OPINIONE Letto 2877

L'altra faccia della martoriata Calabria


Foto © Acri In Rete



Nel crotonese, uno dei territori più poveri d’Europa come più volte è stato certificato dalla stampa locale e nazionale, ancora una volta in questi giorni si sta mettendo in luce la sua grande, superiore civiltà accogliendo a braccia aperte, con generosità autenticamente evangelica, centinaia, migliaia di poveri migranti provenienti da ogni parte del mondo. L’ultimo episodio di questa grande disponibilità umana della gente di Calabria, che mi ha profondamente commosso, è stato quello che ha visto nella scorsa notte militari e civili che, noncuranti del pericolo, si sono lanciati nelle onde di un mare paurosamente agitato della costa di Isola capo Rizzuto, per salvare circa 80 migranti che, stipati su di una piccola imbarcazione, stavano per essere inghiottiti dalle acque.
Fra di essi erano presenti, come al solito, donne e bambini allo stremo delle forze.
I soccorritori, ignorando il pericolo di morte non solo per le acque agitate ma anche per l’oscurità della notte, con sforzi sovrumani hanno resistito alla furia delle acque aggrappandosi l’uno all’altro in una vera e propria catena umana; e tutto questo era reso possibile anche da un altrettanto slancio di generosità della popolazione, che nel cuore della notte, lasciando ‘le molli piume’ delle proprie abitazioni, ha raggiunto la costa e si è messa a collaborare nelle operazioni di salvataggio.

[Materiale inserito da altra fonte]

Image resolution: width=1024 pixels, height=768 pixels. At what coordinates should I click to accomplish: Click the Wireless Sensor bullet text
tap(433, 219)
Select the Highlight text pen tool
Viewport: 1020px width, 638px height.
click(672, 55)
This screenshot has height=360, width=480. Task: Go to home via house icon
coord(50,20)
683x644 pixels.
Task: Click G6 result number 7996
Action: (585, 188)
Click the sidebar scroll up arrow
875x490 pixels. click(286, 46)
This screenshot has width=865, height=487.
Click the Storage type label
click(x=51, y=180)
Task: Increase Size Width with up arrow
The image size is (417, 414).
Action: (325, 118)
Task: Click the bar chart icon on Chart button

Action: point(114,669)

Ancora una volta quindi l’estremo Sud, quello dove manca tutto, dal lavoro alla sanità, dalla scuola all’università, dalle strade agli acquedotti, nonostante nelle varie tornate elettorali dia spesso prova di poca maturità, è capace di dare esempi di eccezionale civiltà, di esemplare umanità, fatta di generosità verso i più deboli e bisognosi di tutto. E tutto questo forse accade proprio perché, paradossalmente, questa nostra Regione è caratterizzata non solo dalla povertà, ma anche da una civiltà antica, profondamente radicata nell’animo dei suoi abitanti, eredi della Magna Grecia, degli arabi, del Cristianesimo e di tutte le altre influenze che si sono succedute nel corso dei millenni.
Questi valori sono radicati nel DNA dei calabresi, che non hanno mai chiuso la porta al forestiero, al diverso, a chi ha bussato alla porta per chiedere qualcosa.

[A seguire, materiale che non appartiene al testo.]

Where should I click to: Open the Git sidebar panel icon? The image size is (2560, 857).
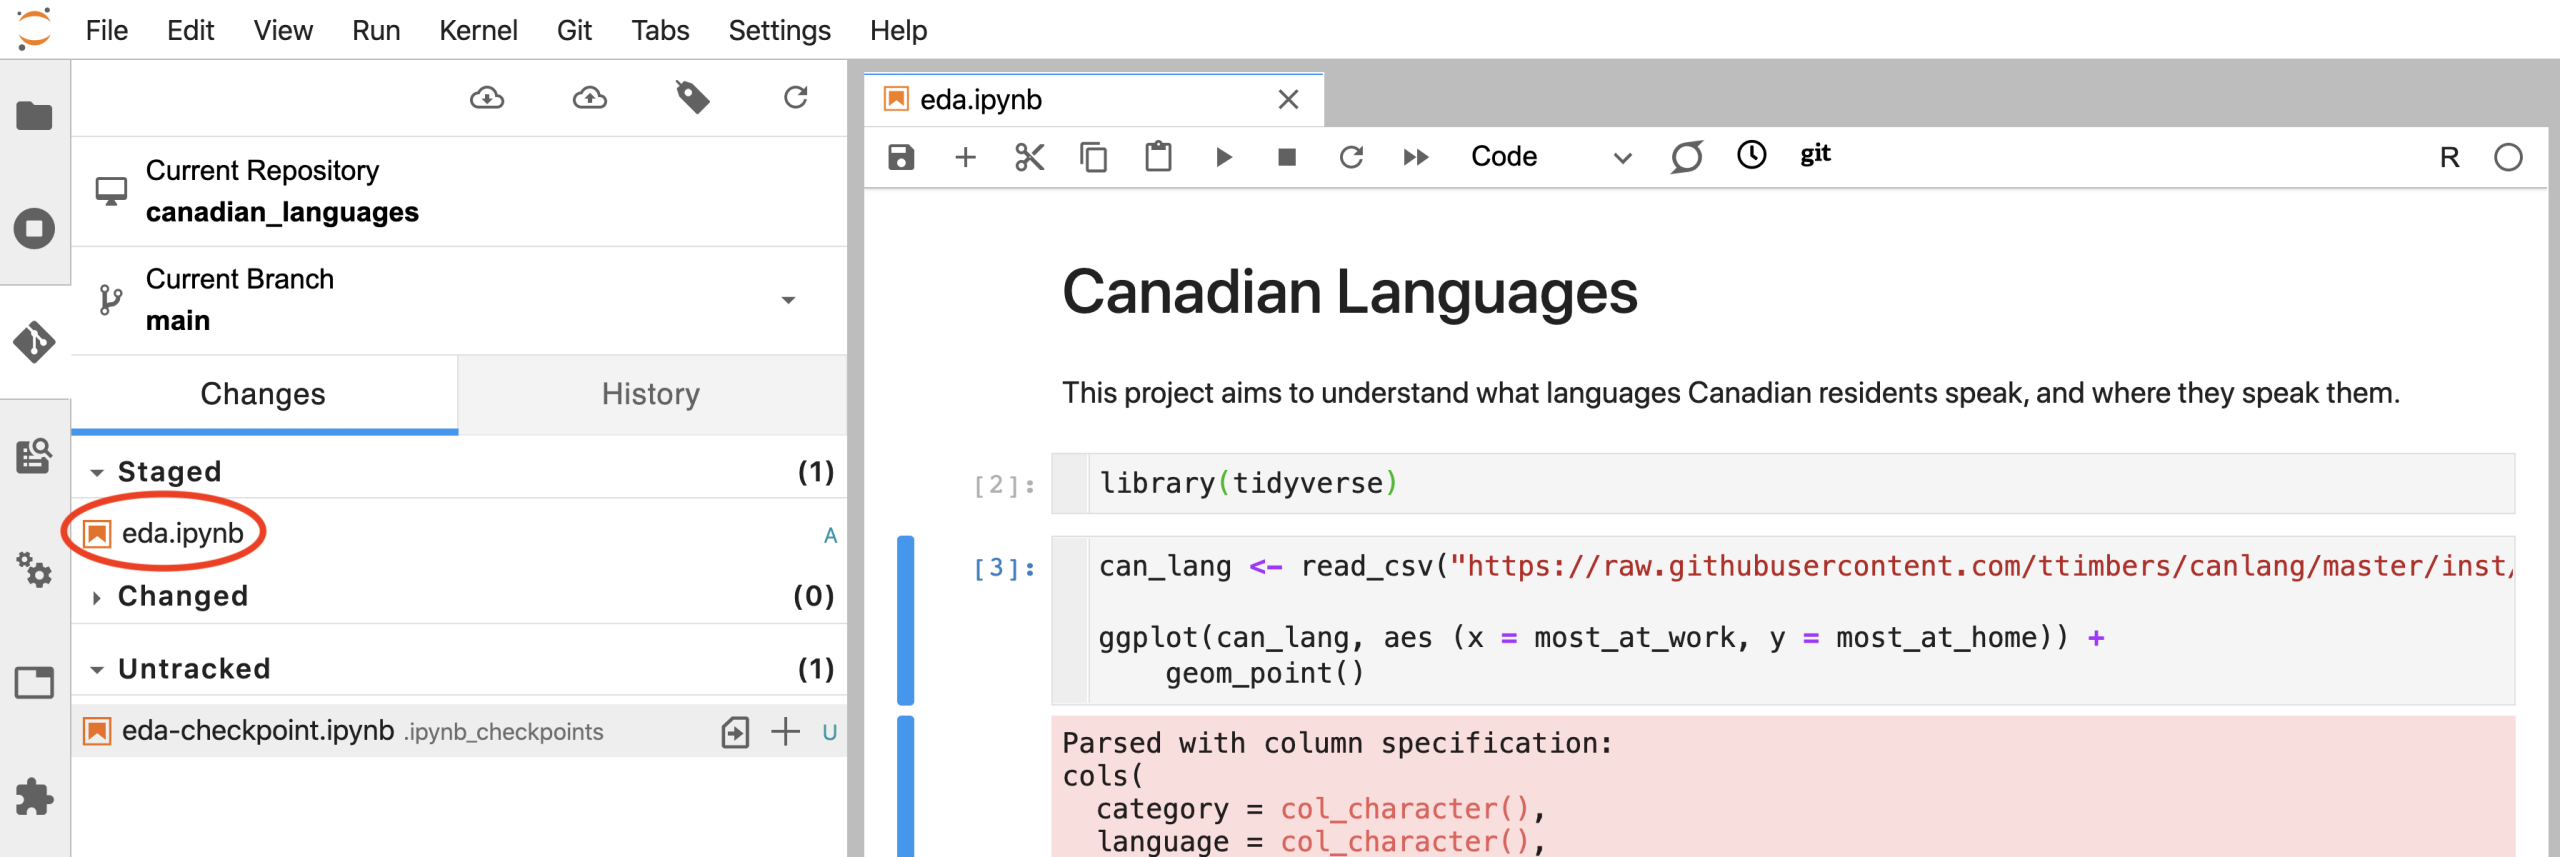point(34,342)
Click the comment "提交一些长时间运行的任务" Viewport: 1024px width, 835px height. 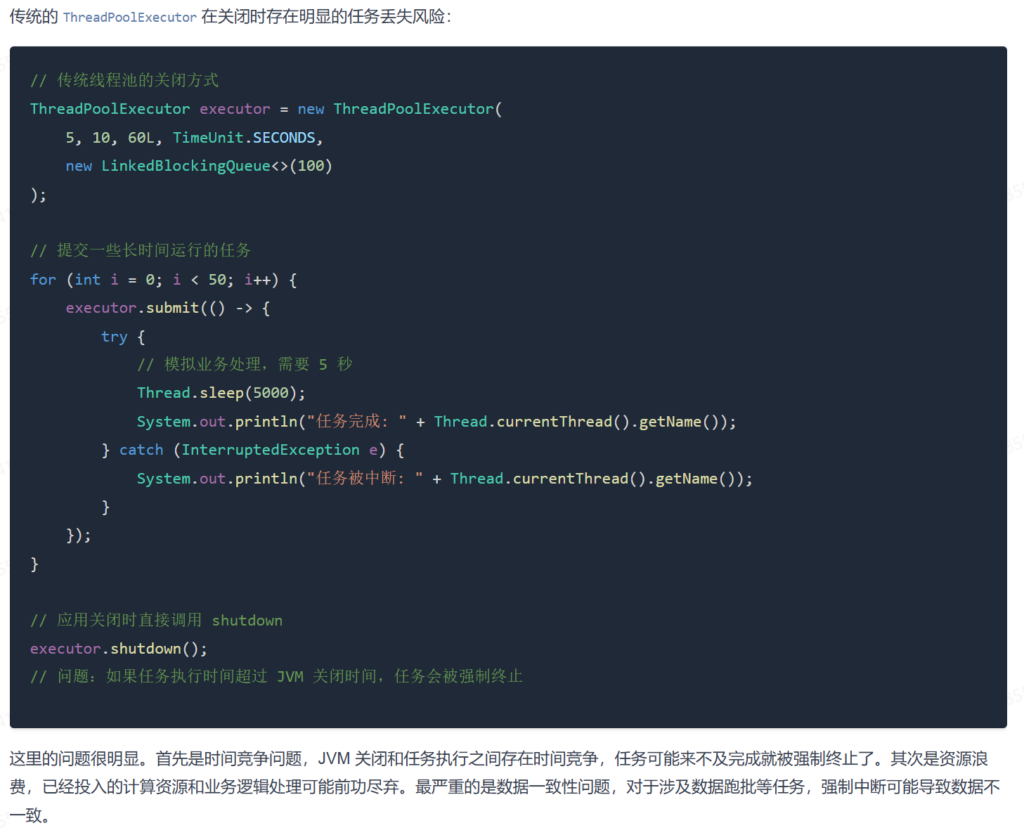pyautogui.click(x=140, y=250)
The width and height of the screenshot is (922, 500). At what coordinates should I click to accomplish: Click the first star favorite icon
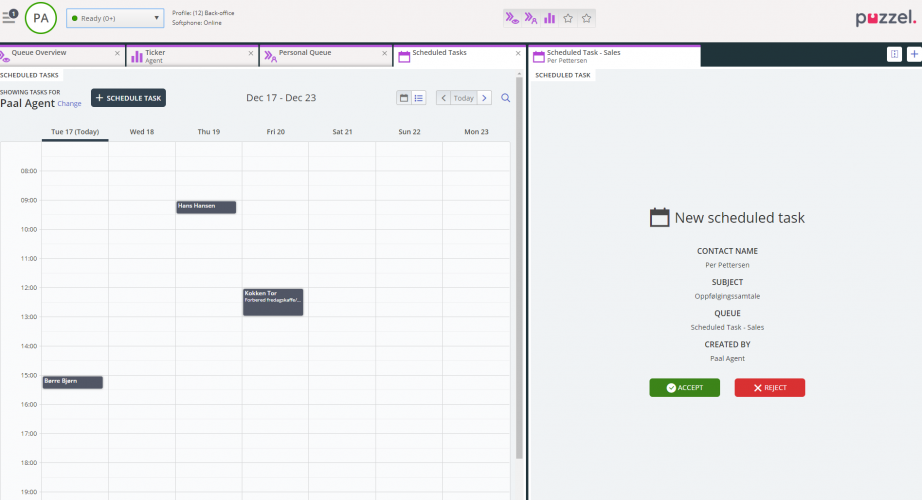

Ed ecco perché la Calabria, pur deponendo nell’urna qualche suffragio per i ‘sovranisti’ e i nostalgici dell’autarchia, che invitano a chiudere le porte, i ponti e i porti, e che inneggiano ai dittatori che costruiscono le muraglie, nel profondo dell’anima ama mescolarsi e convivere pacificamente con il forestiero, con il diverso senza alcuna discriminazione, senza alcuna separatezza, nella convinzione che mai nessuno può fare a meno degli altri, perché l’esistenza dell’uomo non ha significato se vissuta nella disperazione della solitudine.
Ora, pensando a quanto abbiamo detto sulla generosità delle popolazioni della nostra Regione, generosità non formale ma sostanziale e sempre operativa, fa rabbia constatare che queste medesime popolazioni, come quella del crotonese, ricca di storia e di grandi potenzialità, siano lasciate sole e alla deriva, perché private, ripeto, di scuole, di università, di strade e ferrovie, di aeroporti adeguati, ma anche pressate da siccità e alluvioni per degrado idrogeologico; per non parlare del pericoloso inquinamento di buona parte del territorio, dove le patologie tumorali mietono vittime senza tregua. E allora con rabbia mi chiedo, ma perché in questa nostra Regione una città come la Crotone di Pitagora e di Milone non devono esserci gli invasi che raccolgano l’acqua cristallina dei fiumi silani, con cui far rivivere i campi assetati; perché non devono esserci conservatori musicali, accademie, università e ospedali di serie A, che in altre Regioni sono diffusi come da noi nemmeno le scuole medie lo sono?
Per questo faccio un appello al nuovo ‘Governatore’ della Regione e a tutti i Sindaci, con particolare riguardo a quello di Crotone, affinché si facciano finalmente alfieri di un effettivo riscatto delle nostre popolazioni, un riscatto innanzitutto culturale oltre che economico.